# Your objective:
Identify all lines in the listing that include the word "icon", and copy them out.

# Study material:
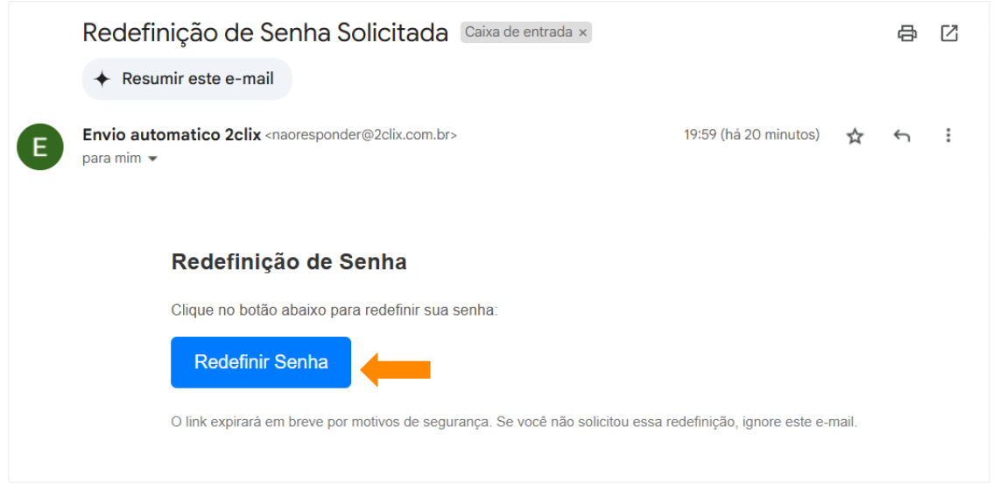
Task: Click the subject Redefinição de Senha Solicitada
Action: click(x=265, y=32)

--

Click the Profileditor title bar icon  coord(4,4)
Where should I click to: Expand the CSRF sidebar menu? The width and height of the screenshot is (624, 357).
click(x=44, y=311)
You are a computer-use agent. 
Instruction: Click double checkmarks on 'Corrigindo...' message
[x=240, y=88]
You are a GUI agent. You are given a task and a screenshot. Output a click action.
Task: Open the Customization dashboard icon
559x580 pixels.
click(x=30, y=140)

--

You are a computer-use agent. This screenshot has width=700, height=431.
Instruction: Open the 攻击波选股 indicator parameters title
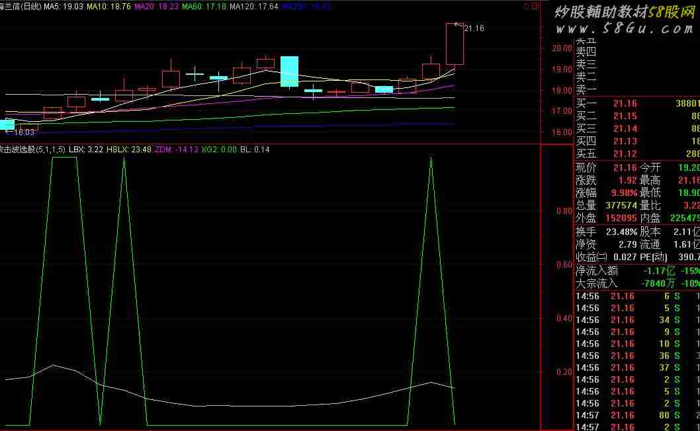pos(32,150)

# Solution to this task:
Click the Profileditor title bar icon  coord(4,4)
Task: Open the Customization dashboard icon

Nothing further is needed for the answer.